[Data items]
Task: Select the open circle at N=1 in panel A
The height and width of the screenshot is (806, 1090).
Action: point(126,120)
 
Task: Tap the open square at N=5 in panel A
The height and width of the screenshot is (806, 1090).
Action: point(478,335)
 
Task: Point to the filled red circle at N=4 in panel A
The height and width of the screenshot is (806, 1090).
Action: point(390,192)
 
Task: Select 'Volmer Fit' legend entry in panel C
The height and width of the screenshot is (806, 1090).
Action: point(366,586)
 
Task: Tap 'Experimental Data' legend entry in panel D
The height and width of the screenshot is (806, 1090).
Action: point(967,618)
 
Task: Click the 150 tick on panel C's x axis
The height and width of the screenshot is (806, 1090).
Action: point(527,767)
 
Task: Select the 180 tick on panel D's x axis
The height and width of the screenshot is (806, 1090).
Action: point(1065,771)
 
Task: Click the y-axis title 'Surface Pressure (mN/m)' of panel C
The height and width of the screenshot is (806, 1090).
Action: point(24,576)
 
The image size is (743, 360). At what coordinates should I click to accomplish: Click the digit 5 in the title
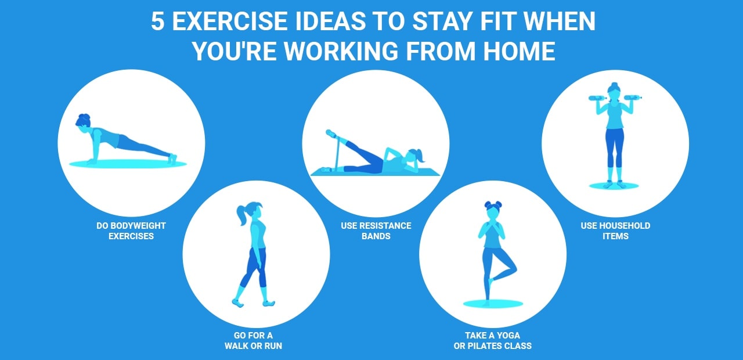(x=158, y=22)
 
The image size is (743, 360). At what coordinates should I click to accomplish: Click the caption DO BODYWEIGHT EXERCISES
(x=131, y=231)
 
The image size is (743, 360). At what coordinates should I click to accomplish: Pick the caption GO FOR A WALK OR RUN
(x=253, y=341)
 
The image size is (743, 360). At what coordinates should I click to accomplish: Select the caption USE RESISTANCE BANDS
(x=376, y=231)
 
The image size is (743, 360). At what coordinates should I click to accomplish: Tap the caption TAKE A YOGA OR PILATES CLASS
(x=492, y=341)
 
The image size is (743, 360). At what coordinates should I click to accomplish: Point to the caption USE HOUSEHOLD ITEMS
(x=615, y=231)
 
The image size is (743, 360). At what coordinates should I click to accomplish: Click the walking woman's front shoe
(x=268, y=303)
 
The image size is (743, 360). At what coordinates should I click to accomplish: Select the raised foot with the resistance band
(x=331, y=134)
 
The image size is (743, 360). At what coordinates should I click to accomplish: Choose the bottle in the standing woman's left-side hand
(x=597, y=98)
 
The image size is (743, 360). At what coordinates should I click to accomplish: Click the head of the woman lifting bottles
(x=614, y=90)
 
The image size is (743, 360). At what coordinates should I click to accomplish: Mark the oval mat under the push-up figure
(x=128, y=164)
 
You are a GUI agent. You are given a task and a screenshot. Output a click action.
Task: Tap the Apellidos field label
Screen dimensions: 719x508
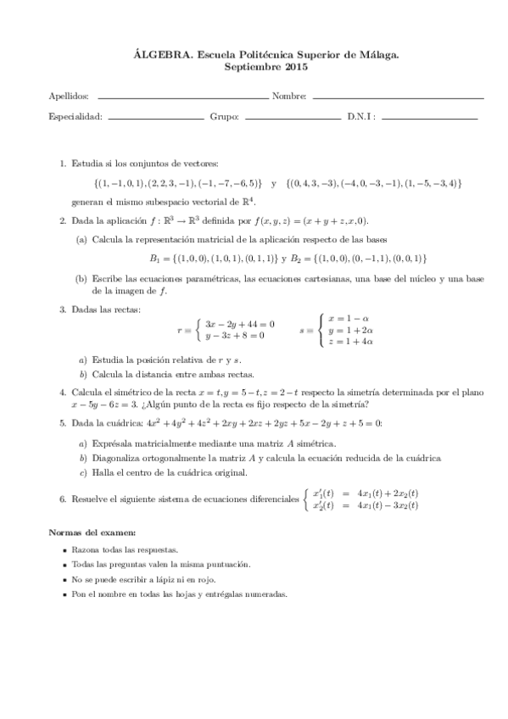69,97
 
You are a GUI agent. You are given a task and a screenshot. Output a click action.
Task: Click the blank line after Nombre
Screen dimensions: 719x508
398,98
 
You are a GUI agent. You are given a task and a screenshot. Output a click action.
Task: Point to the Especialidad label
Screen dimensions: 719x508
75,116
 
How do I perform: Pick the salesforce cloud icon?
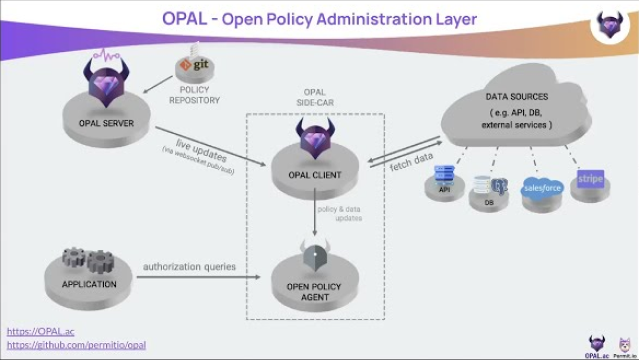(x=542, y=187)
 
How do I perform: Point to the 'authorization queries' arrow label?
(x=190, y=267)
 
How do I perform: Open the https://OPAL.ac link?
(x=41, y=331)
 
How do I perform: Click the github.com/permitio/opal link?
(x=76, y=345)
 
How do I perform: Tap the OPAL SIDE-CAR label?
(x=314, y=99)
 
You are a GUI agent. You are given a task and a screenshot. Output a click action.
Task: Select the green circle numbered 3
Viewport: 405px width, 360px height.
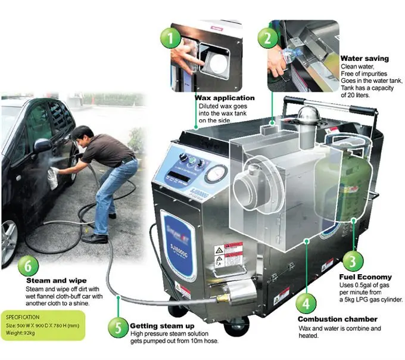[x=353, y=260]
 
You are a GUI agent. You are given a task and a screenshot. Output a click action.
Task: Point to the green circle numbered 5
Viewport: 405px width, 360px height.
[x=117, y=327]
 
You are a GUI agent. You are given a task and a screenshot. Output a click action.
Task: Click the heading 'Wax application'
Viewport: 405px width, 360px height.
[x=225, y=98]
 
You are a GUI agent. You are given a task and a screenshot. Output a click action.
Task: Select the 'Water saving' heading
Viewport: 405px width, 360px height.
[x=364, y=58]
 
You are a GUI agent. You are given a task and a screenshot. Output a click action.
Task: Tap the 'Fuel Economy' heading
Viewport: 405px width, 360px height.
[x=365, y=277]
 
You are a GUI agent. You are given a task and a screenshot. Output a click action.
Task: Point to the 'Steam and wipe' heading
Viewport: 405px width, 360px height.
[x=56, y=280]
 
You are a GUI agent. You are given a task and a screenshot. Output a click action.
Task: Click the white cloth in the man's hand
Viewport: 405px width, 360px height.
[x=54, y=178]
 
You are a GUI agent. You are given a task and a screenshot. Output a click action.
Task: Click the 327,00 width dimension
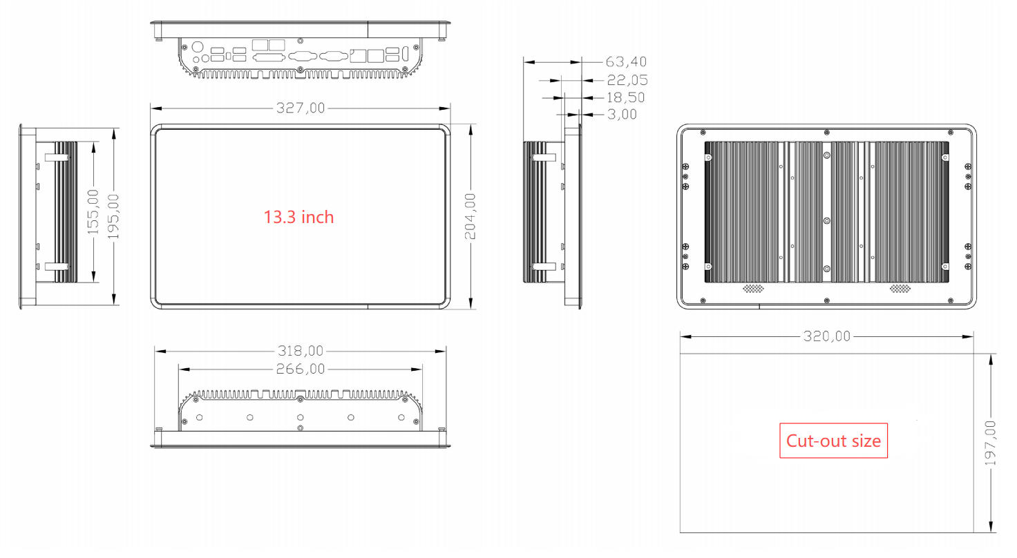pos(300,108)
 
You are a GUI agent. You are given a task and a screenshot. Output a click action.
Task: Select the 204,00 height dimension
pos(470,216)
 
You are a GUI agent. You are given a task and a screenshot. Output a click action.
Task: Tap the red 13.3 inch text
pos(298,217)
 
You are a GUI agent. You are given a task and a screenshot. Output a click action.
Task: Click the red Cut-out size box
pos(833,441)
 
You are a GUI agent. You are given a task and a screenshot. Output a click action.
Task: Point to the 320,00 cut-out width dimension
pos(826,336)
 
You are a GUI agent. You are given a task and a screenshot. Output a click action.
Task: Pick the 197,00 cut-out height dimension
pos(991,443)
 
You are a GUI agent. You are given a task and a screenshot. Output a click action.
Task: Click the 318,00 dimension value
pos(300,351)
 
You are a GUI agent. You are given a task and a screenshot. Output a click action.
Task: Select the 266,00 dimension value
pos(300,369)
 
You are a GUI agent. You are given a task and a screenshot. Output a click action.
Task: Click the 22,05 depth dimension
pos(626,80)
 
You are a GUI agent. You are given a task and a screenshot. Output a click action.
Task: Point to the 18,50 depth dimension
pos(626,97)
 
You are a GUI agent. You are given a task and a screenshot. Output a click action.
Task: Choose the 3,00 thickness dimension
pos(622,115)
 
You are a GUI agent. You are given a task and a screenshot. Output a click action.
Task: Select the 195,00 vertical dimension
pos(113,216)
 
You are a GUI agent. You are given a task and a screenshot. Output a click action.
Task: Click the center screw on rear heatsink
pos(826,221)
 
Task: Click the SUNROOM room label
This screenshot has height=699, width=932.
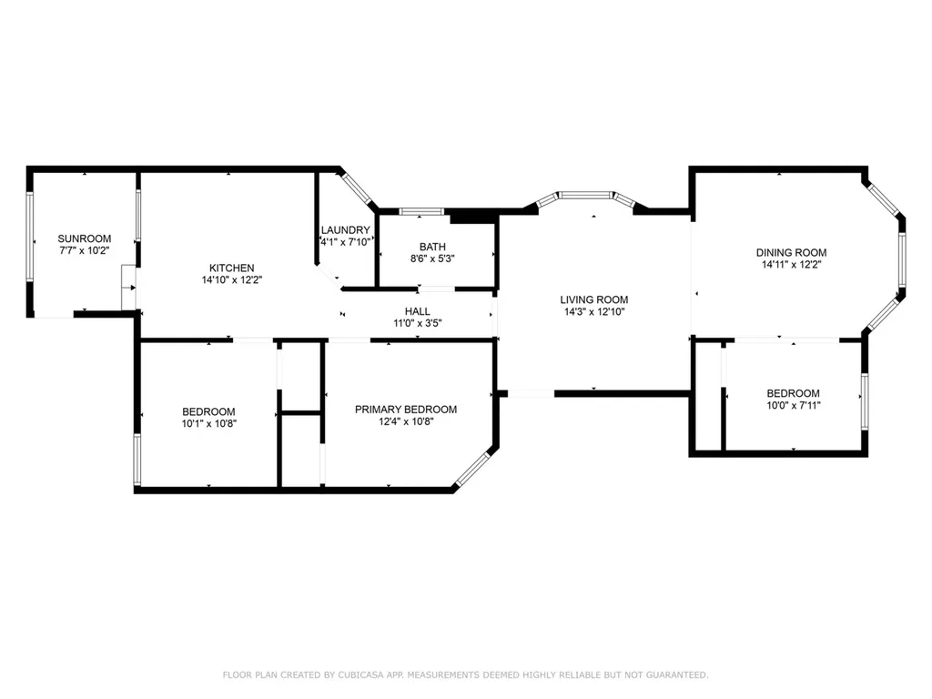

Exercise description:
Convert the stretch of the listing from the line containing "woman's front shoe" through the line containing "(x=314, y=99)" into a JSON list of strings, with one string per line and blank lines skipped. Leave the pictures out.

Response:
[
  "The image size is (743, 360). At what coordinates should I click to accomplish: Click the walking woman's front shoe",
  "(x=268, y=303)",
  "The image size is (743, 360). At what coordinates should I click to accomplish: Select the raised foot with the resistance band",
  "(x=331, y=134)",
  "The image size is (743, 360). At what coordinates should I click to accomplish: Choose the bottle in the standing woman's left-side hand",
  "(x=597, y=98)",
  "The image size is (743, 360). At what coordinates should I click to accomplish: Click the head of the woman lifting bottles",
  "(x=614, y=90)",
  "The image size is (743, 360). At what coordinates should I click to accomplish: Mark the oval mat under the push-up figure",
  "(x=128, y=164)",
  "You are a GUI agent. You are given a task and a screenshot. Output a click action.",
  "Task: Tap the Apellidos field label",
  "Screen dimensions: 719x508",
  "69,97",
  "You are a GUI agent. You are given a task and a screenshot. Output a click action.",
  "Task: Click the blank line after Nombre",
  "Screen dimensions: 719x508",
  "398,98",
  "You are a GUI agent. You are given a task and a screenshot. Output a click action.",
  "Task: Point to the Especialidad label",
  "Screen dimensions: 719x508",
  "75,116",
  "How do I perform: Pick the salesforce cloud icon?",
  "(x=542, y=187)",
  "How do I perform: Point to the 'authorization queries' arrow label?",
  "(x=190, y=267)",
  "How do I perform: Open the https://OPAL.ac link?",
  "(x=41, y=331)",
  "How do I perform: Click the github.com/permitio/opal link?",
  "(x=76, y=345)",
  "How do I perform: Tap the OPAL SIDE-CAR label?",
  "(x=314, y=99)"
]